Question Of The Week: "The Beach"

Conor Friedersdorf

A reader writes:

Okay, so Alex Garland's pinnacle (and first) novel, The Beach, is not what many academics consider a literary masterwork. But once you get past that initial criticism, you do realize that it is an impressively complex book buried within a thick candy shell of pop cultural accessibility, which is a recipe for a profoundly effecting novel with mass appeal for any twenty-something person with a restless spirit and dreams of escape. The book's primary message - as most people know, if not by reading the book then by seeing the Leonardo DiCaprio movie it spawned - is that of finding Utopia among like-minded vagabonds and travelers, then seeing it squandered and torn apart from within.

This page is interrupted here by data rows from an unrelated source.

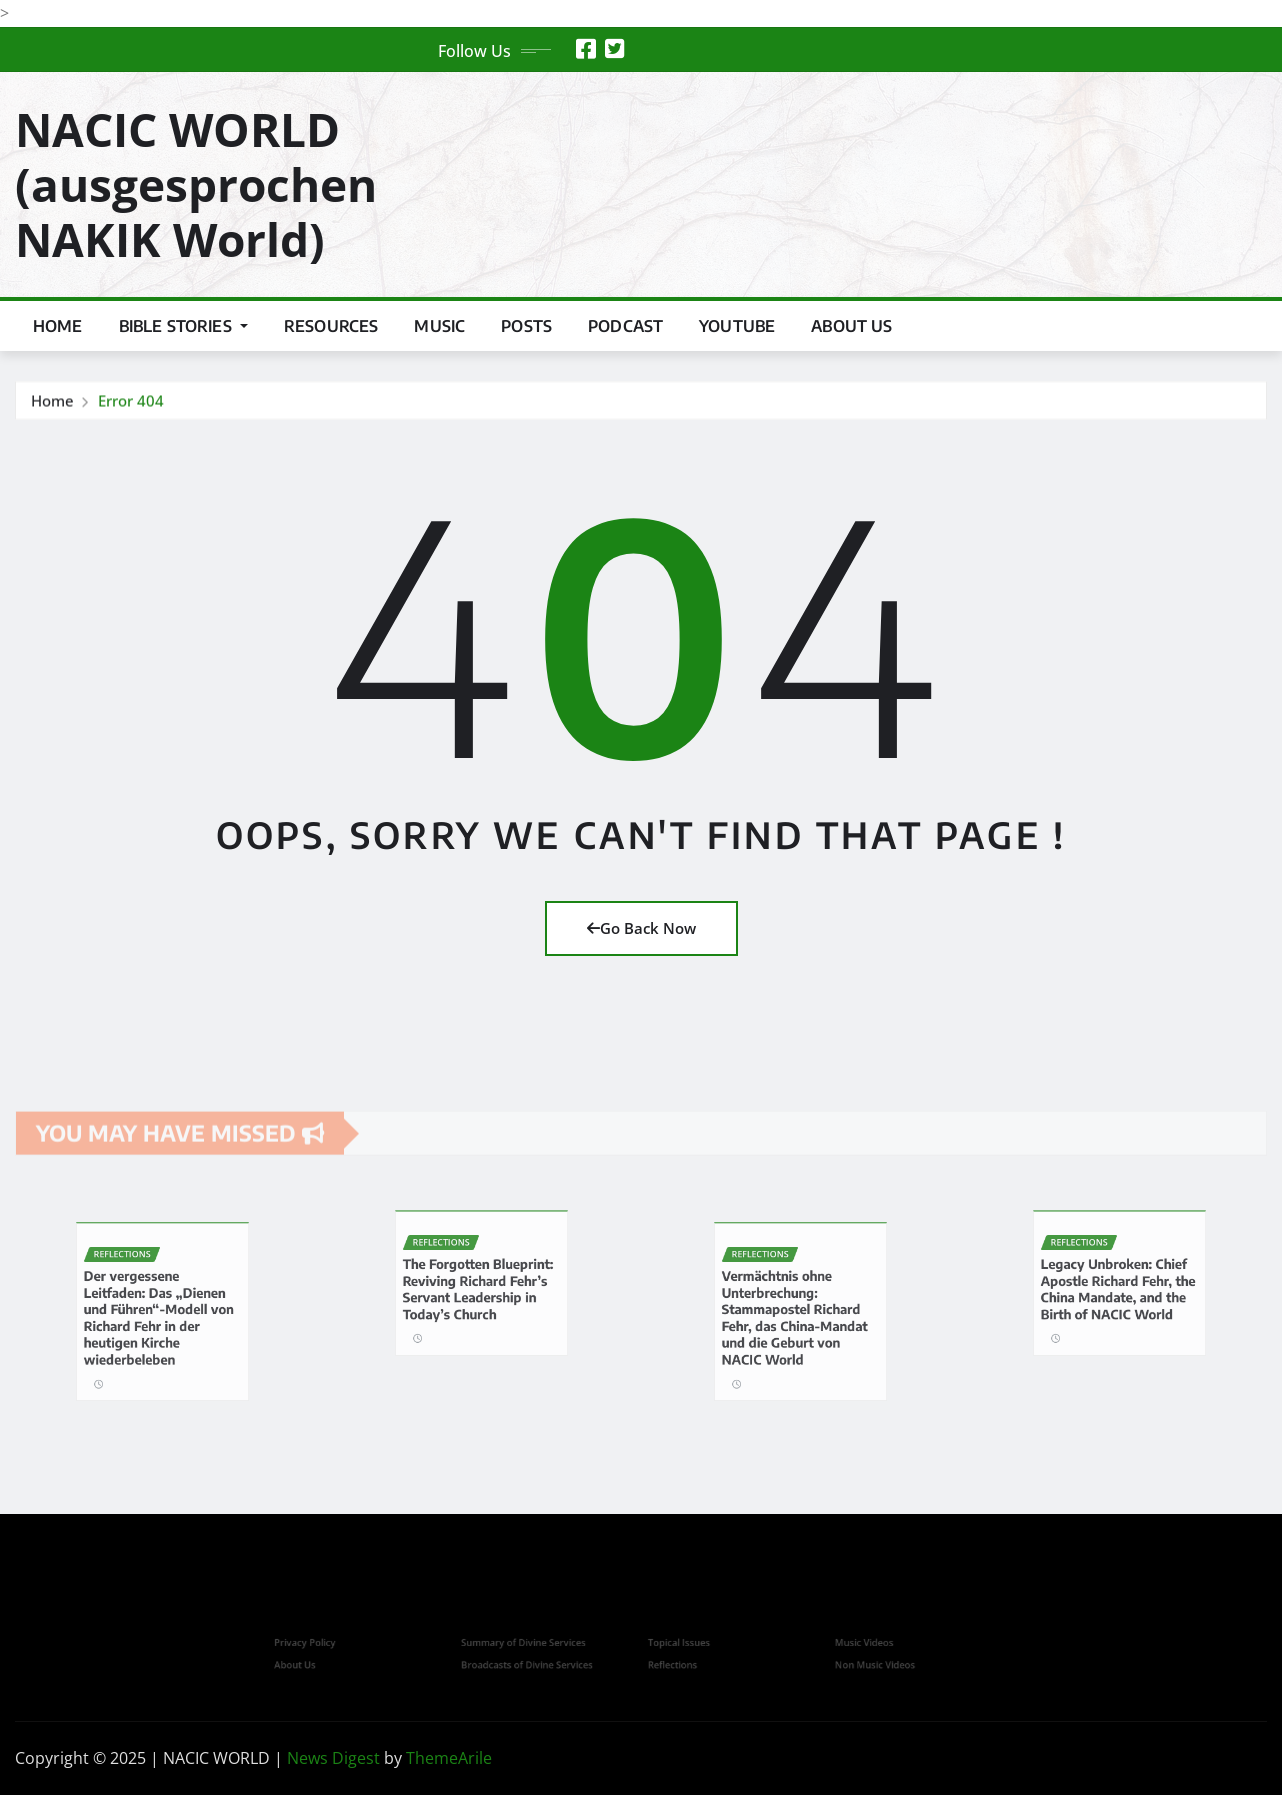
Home (58, 326)
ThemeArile (449, 1758)
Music (439, 326)
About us (851, 326)
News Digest (333, 1758)
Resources (331, 326)
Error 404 (131, 402)
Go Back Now (641, 928)
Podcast (625, 326)
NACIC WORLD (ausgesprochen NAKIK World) (196, 184)
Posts (526, 326)
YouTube (737, 326)
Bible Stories (183, 326)
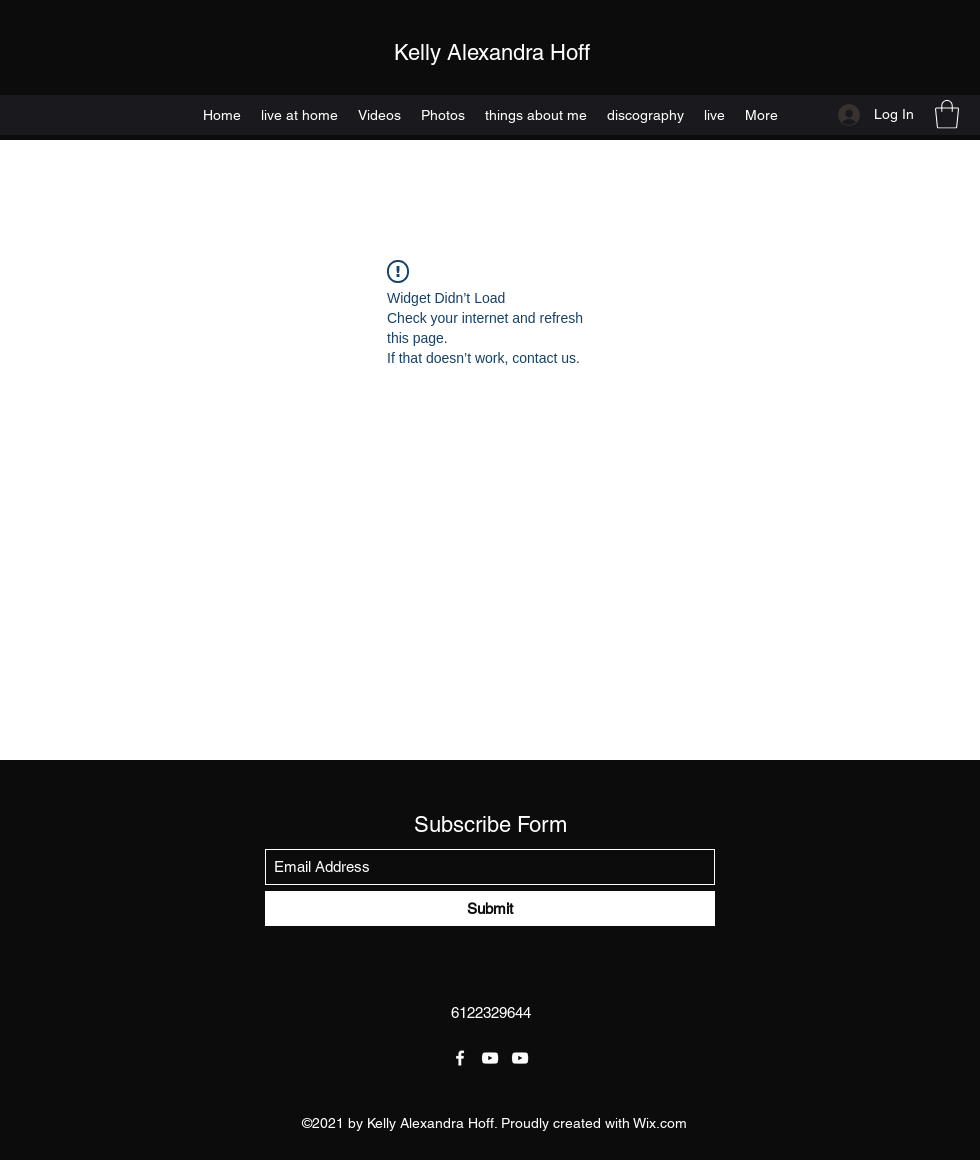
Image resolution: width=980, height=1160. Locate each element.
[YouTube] (490, 1058)
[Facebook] (460, 1058)
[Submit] (490, 908)
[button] (947, 114)
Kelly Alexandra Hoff (492, 52)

For me at the impressionable age of 16, as for most people who encountered it, The Beach was a clarion call for all those gen-xers and gen-yers who could care less about the 60's and the hippies, hated the pre-planned culture of the yuppies, and were generally dissatisfied with the world as it is. The Beach said to us: if you don't like something, change it yourself; if you don't want to be where you are, just leave. Its seductive nihilism invites the reader to find their own paradise, and damn the consequences - with just one catch: don't expect perfection, because perfection does not exist. A Utopia can only go so far as humanity allows it, which, it turns out, is not very far. And this cognitive dissonance shaped my world from that point forward: My political independence, my love of freedom but fear of its consequences, my avoidance of zealotry - all thanks to that novel, a keystone in my life. I would even say that I am now a Dish Reader because I first was a Beach Reader.